The goal for this week was to begin designing our ontology for our Real Estate Advisor application. Our hierarchy relies on our data sources and the data we will be able to obtain from them. The sources we decided on were ones that provided open web APIs. We have yet to receive keys for all of our sources, so our ontology is still a work-in-progress. I was able to get it started by creating a class hierarchy for our application (see attached). We will wait to add properties and restrictions until we find out exactly what types of data we will be able to utilize from our sources. Some questions that arose while building the ontology.
One question was if the naming conventions of properties. Schema.org has predefined property values for the classes they have listed in their ontology, but what if we want to create a new property? How would that translate for others that may end up referencing our data sets in the future?
The main question was how and where in the implementation process of developing the application will we actually use our ontology? This lead to me researching online to learn how linked data applications have been created. I came across a video series titles the Euclid Project. I really learned a lot through this series and it answered a lot of questions I had, and filled in the gaps as far as my understandings on how linked data applications are built. I learned that the application we are developing can be referred to as a Domain-Specific Web Application, because the data is geared towards a specific use.

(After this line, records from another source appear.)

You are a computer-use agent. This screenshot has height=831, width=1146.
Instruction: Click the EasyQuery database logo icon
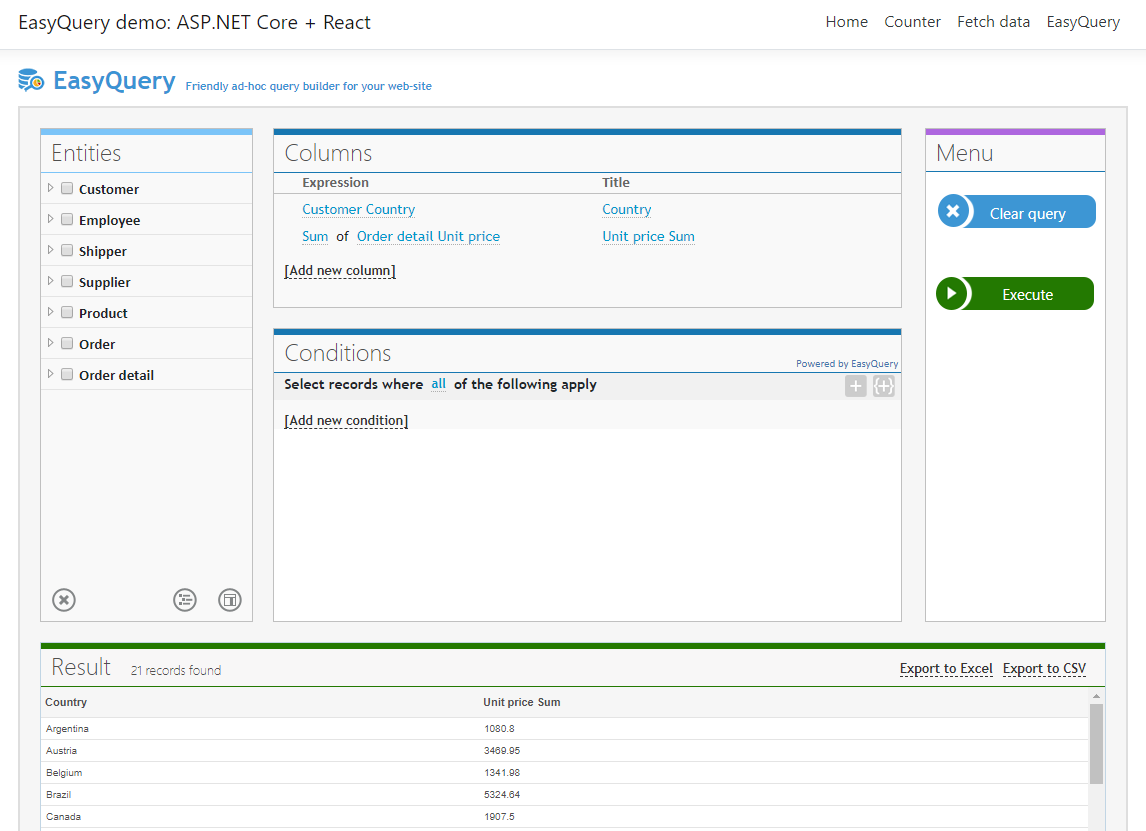tap(30, 80)
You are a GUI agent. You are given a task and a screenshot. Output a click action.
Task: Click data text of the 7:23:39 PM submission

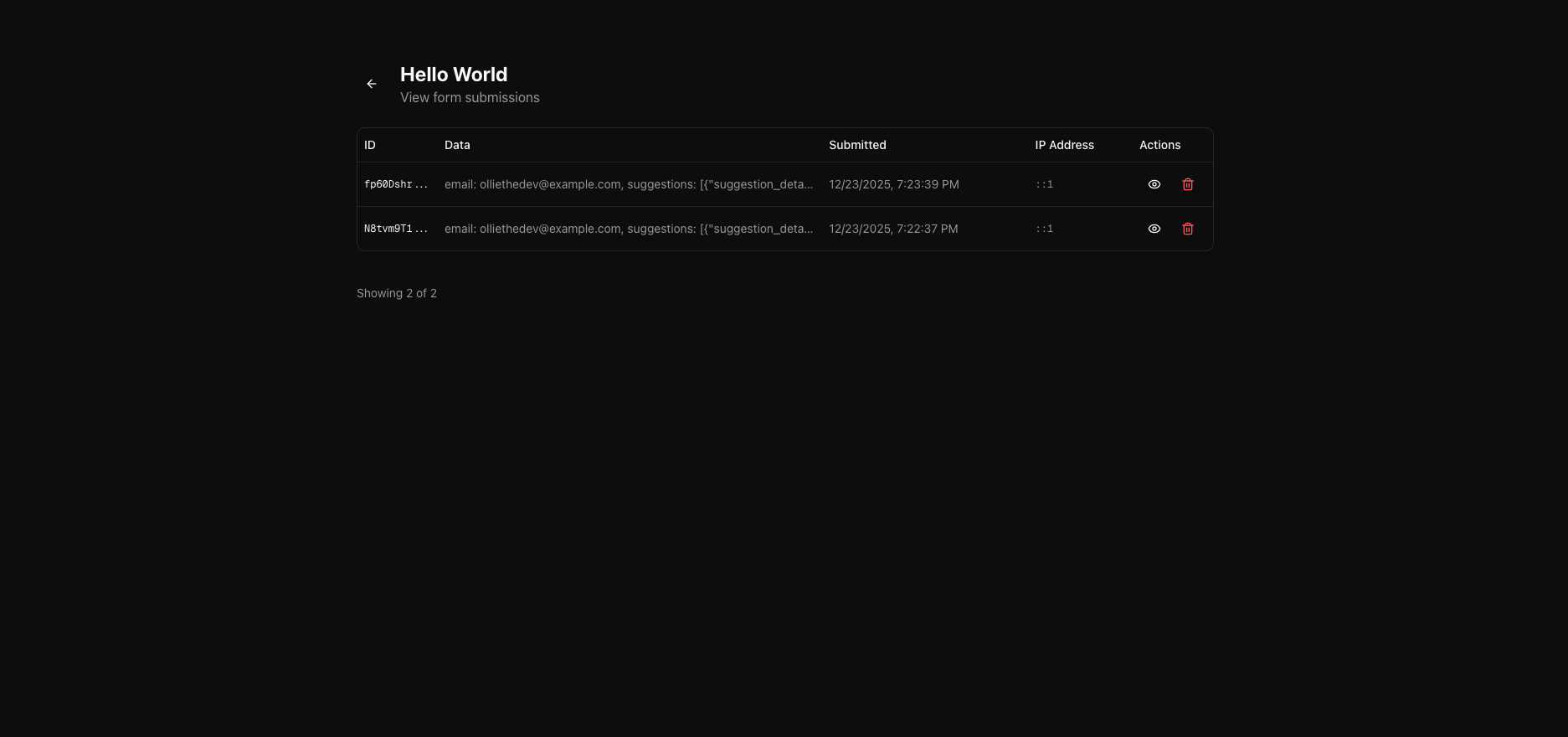628,184
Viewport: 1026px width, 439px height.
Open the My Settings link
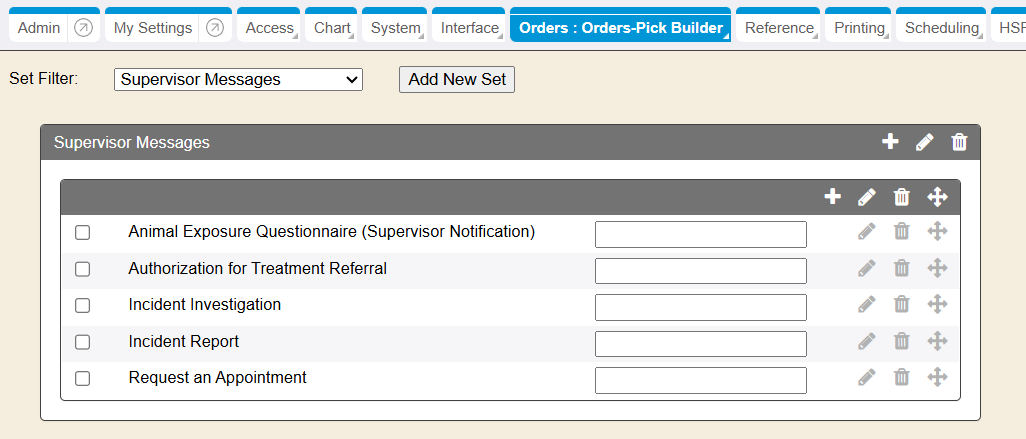pos(152,28)
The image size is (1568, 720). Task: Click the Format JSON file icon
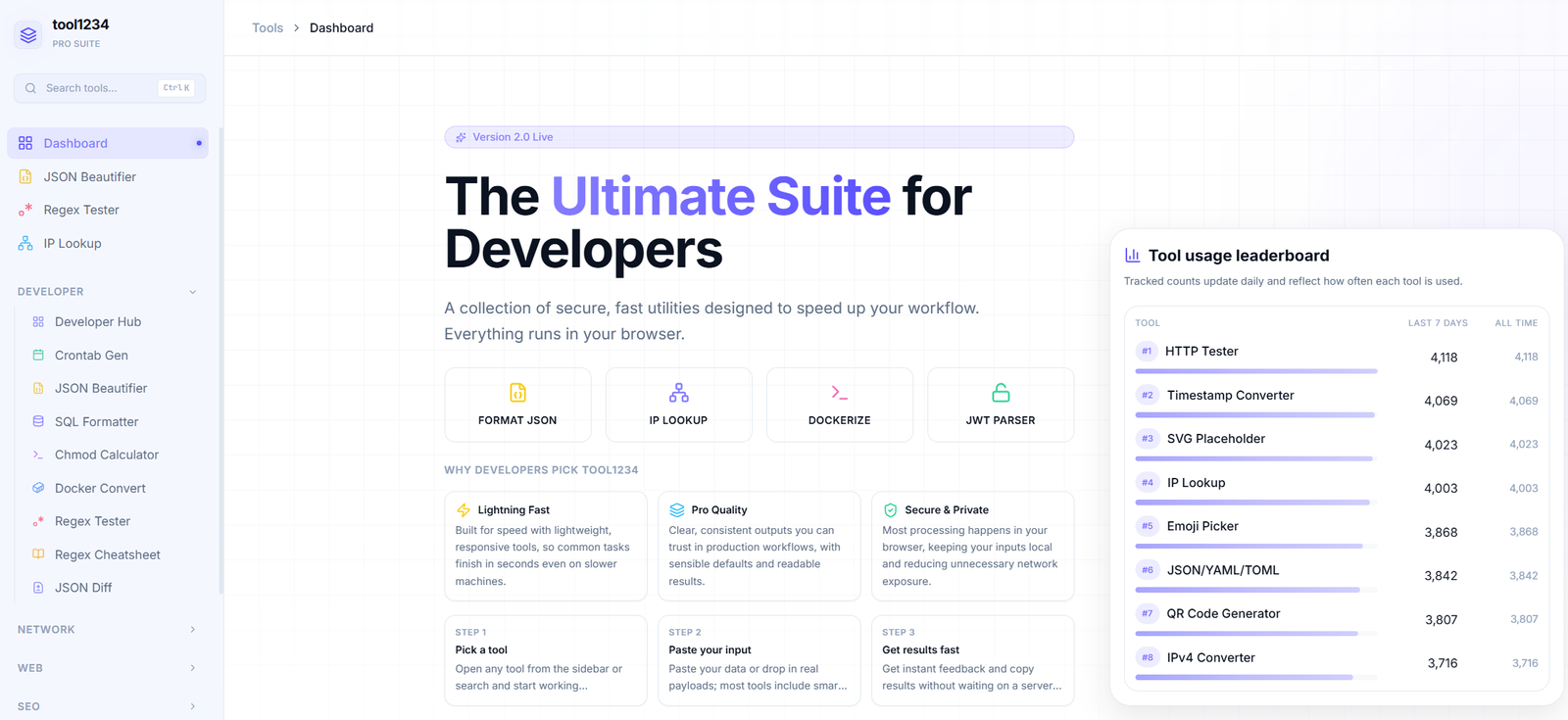(x=517, y=393)
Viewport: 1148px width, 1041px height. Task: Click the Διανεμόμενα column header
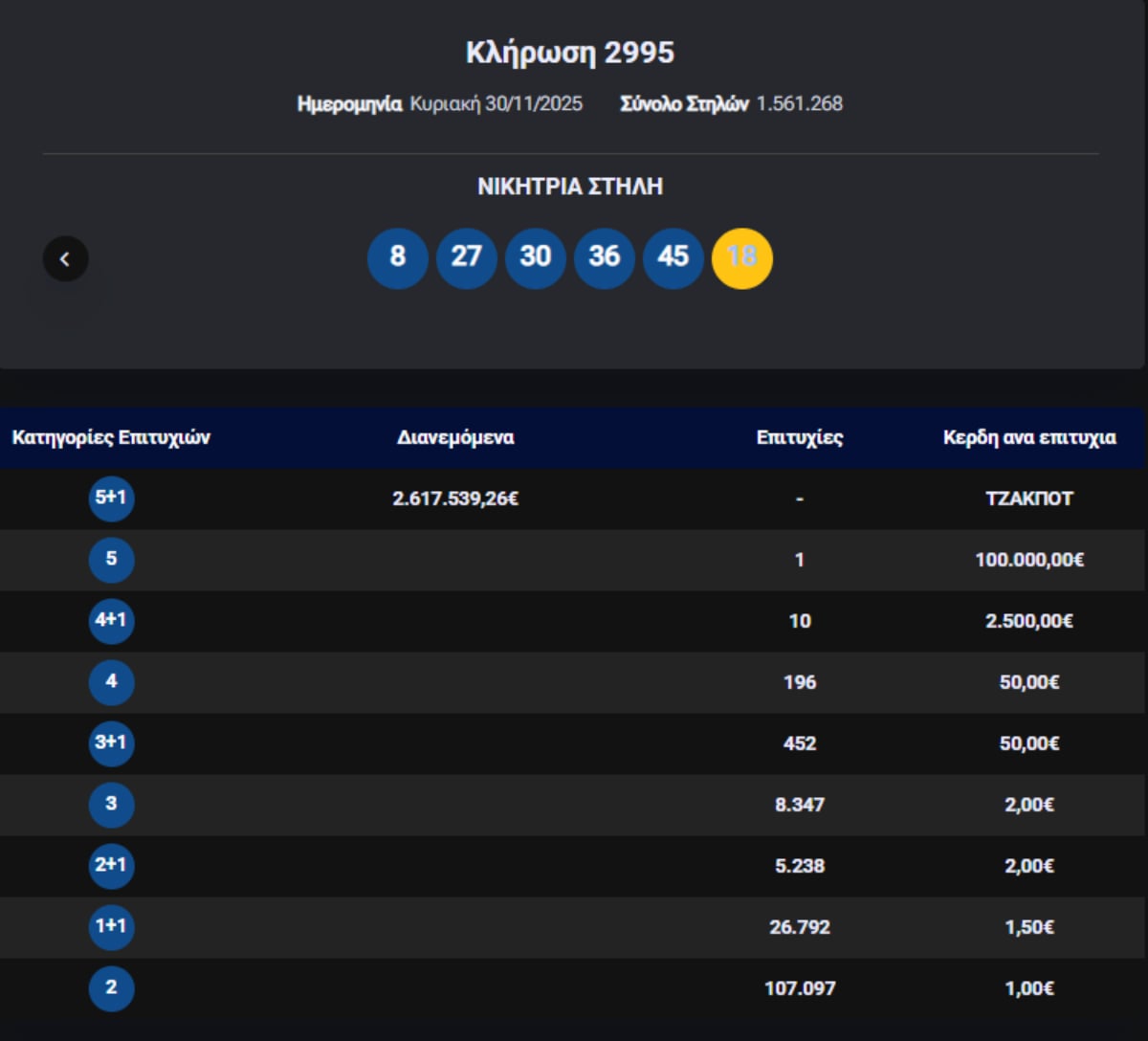[x=455, y=438]
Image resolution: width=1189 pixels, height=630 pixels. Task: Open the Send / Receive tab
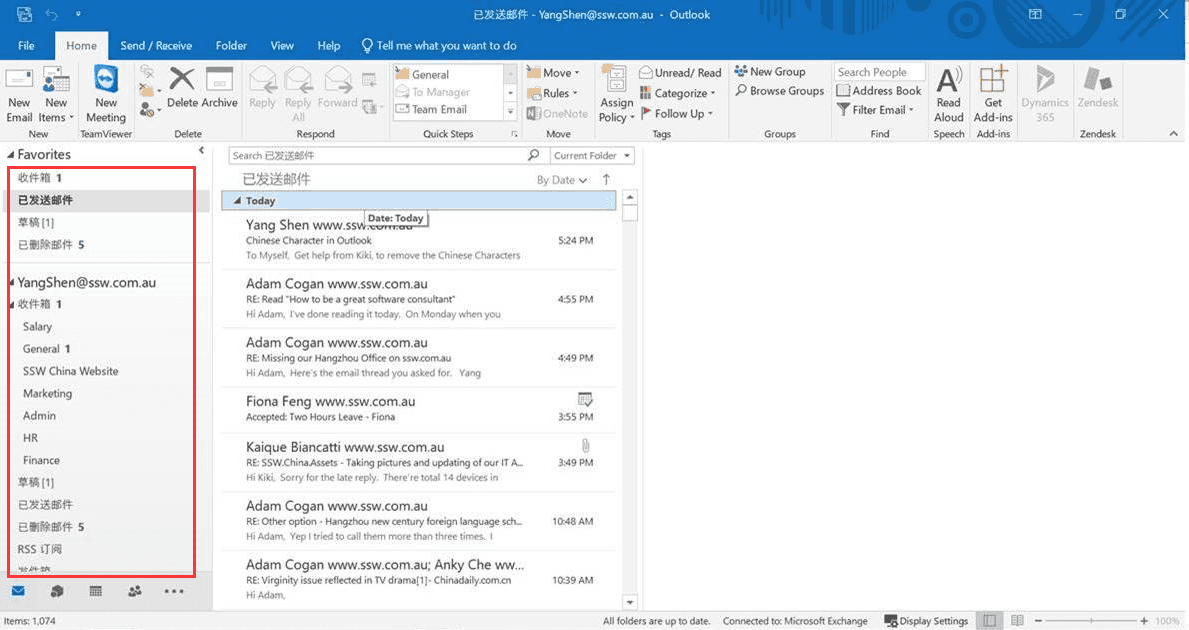156,45
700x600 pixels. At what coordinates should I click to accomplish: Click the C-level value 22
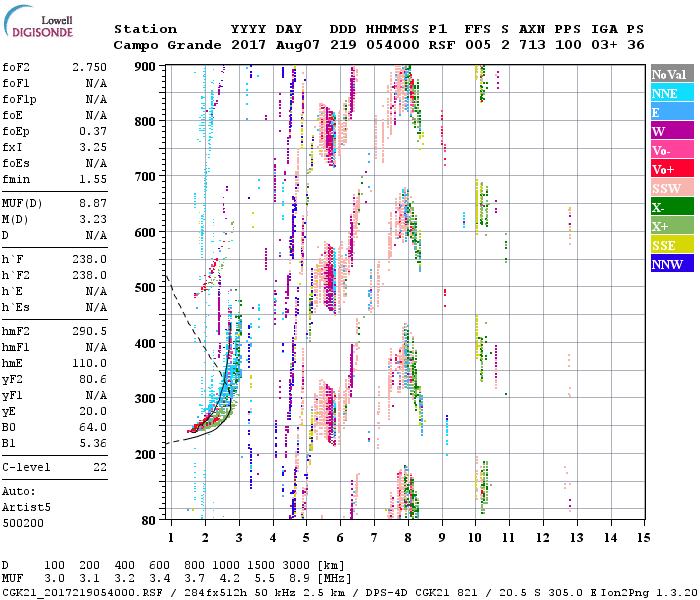click(x=100, y=467)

The talk in the series goes into detail about the different types of Software Architectures for linked data applications. These architectures were designed to prevent a coupled design which will allow applications to be expanded in the future, if needed, and promote re-usability. One architecture type he discusses is the general three-tiered architecture (Which is something I believe we should implement). The three-tiered architecture consists of the following layers: Presentation Tier, Logic Tier, and the Data Tier. The Presentation tier houses the GUI code for the application. The Logic Tier is where data is intelligently managed between the Presentation and Data tiers; this process is also referred to as Business Logic. Lastly, the Data Tier houses our triple store. The idea of a triple store is what sets linked data applications from other applications. The triple store is generated by obtaining data from external sources, mapping it to our predefined ontology, which forms our triples, then it is stored into our database in its tripled form (hence the name "triple store"). The scripts that are written in our logic tier will query our triple store in a way that will take advantage of the properties that are used to describe our data.